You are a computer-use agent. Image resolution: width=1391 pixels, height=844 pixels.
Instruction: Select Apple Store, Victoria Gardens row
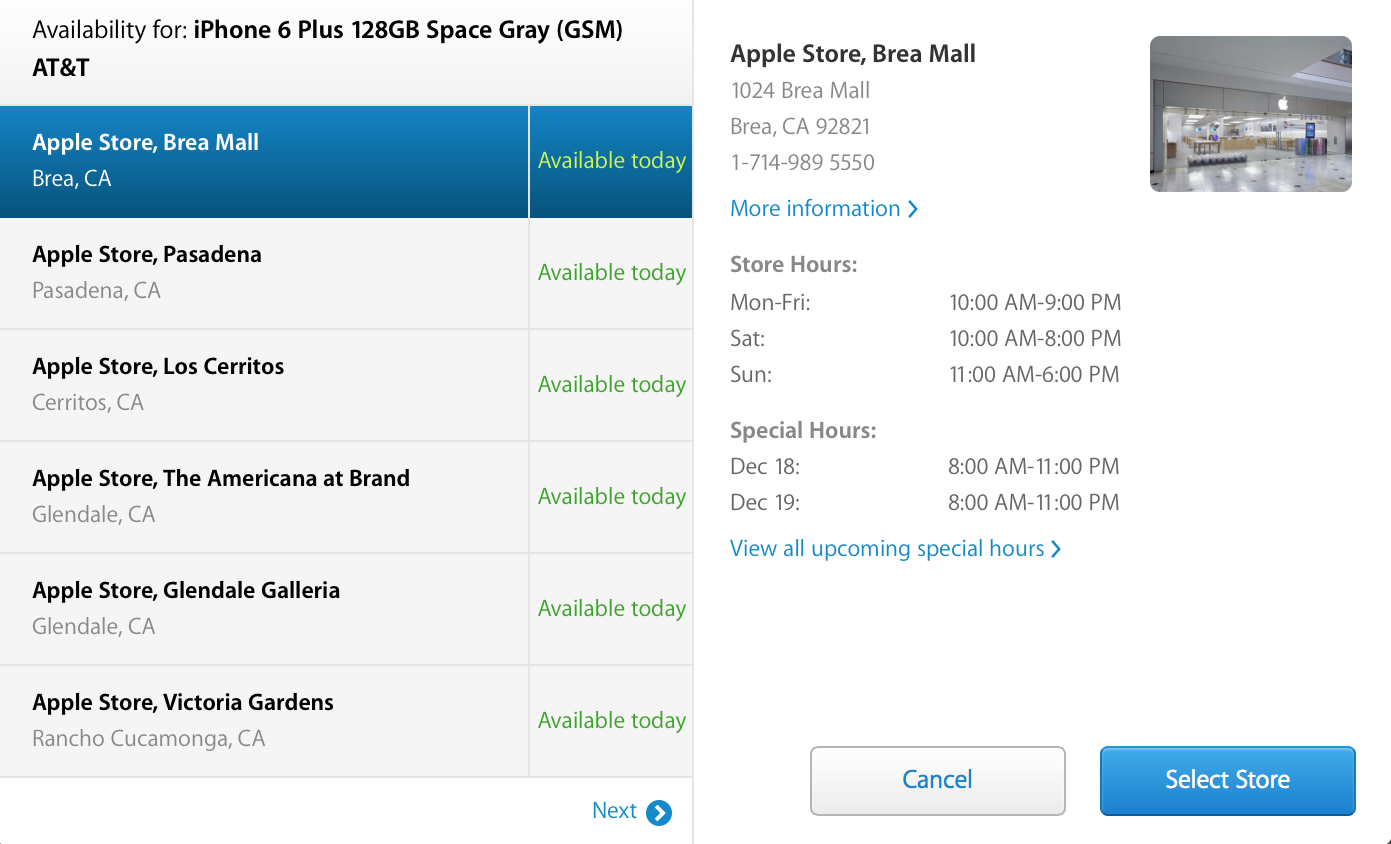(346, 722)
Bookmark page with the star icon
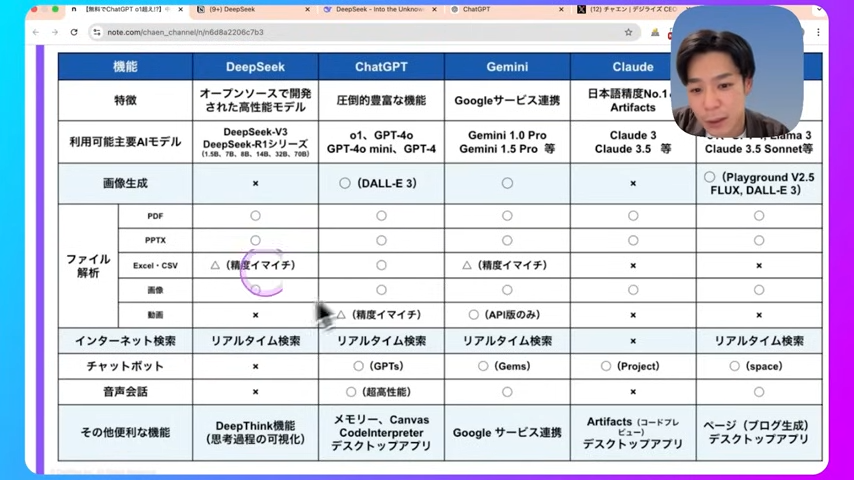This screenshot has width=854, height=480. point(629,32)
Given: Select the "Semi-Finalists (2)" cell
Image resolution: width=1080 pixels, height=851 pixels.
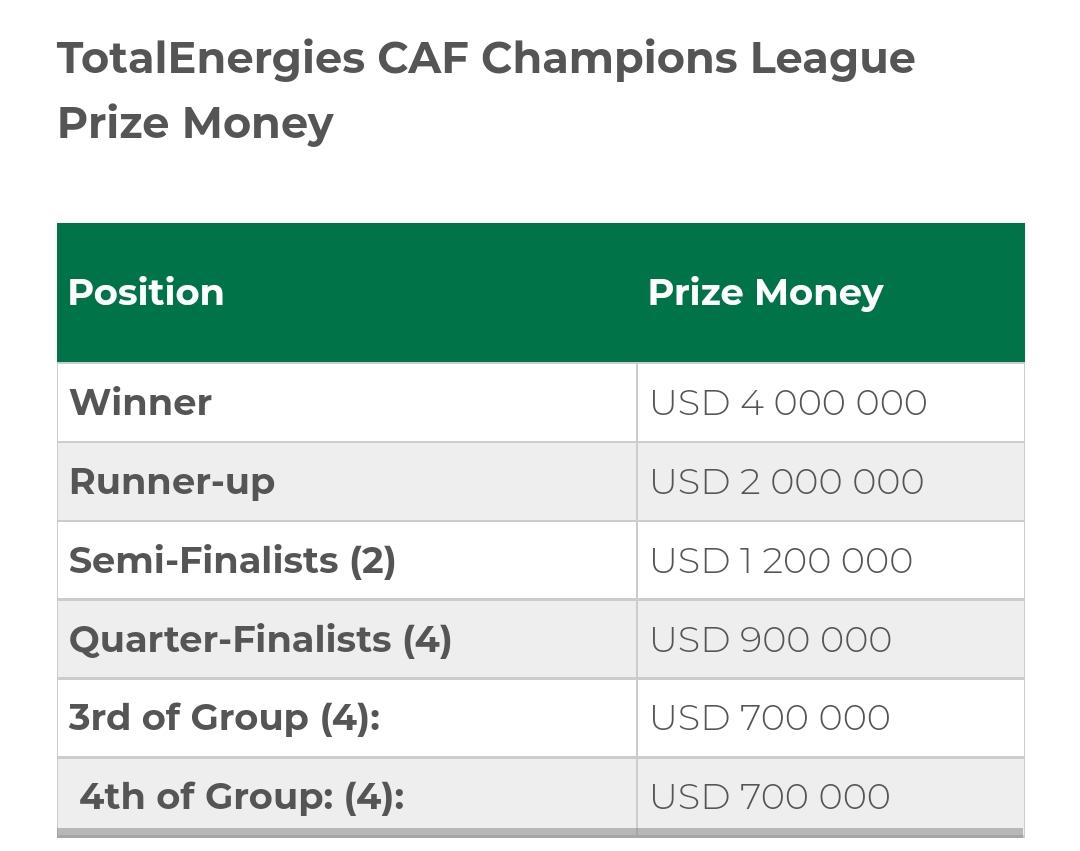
※ ※ ※
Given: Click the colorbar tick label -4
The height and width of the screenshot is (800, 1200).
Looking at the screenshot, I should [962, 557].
※ ※ ※
**What needs to be done:** From the records above, copy each line in which the string "resolution" occurs.

**Task output:**
You are a computer-use agent. Image resolution: width=1391 pixels, height=844 pixels.
Image resolution: width=1080 pixels, height=851 pixels.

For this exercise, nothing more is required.